# Task to complete
Only the lines from the one with "You are a GUI" to the end of the data below should be given again, exactly, with both ends included and pictures omitted.

# Provided data
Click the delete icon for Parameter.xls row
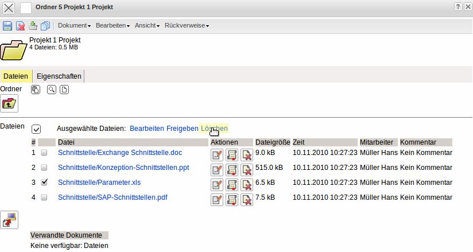Viewport: 473px width, 252px height. (247, 184)
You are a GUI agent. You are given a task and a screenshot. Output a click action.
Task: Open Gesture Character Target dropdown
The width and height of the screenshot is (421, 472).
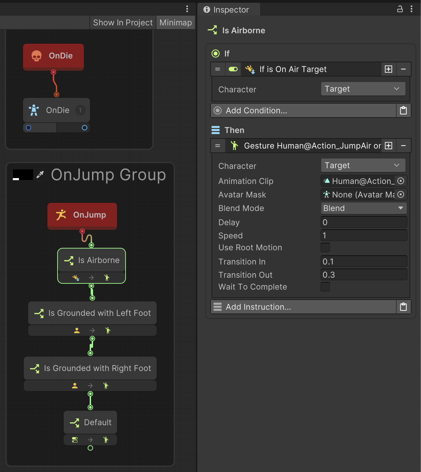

# Written response
You are a GUI agent. You are given a task and a screenshot. Output a click action.
Task: Open Gesture Character Target dropdown
The width and height of the screenshot is (421, 472).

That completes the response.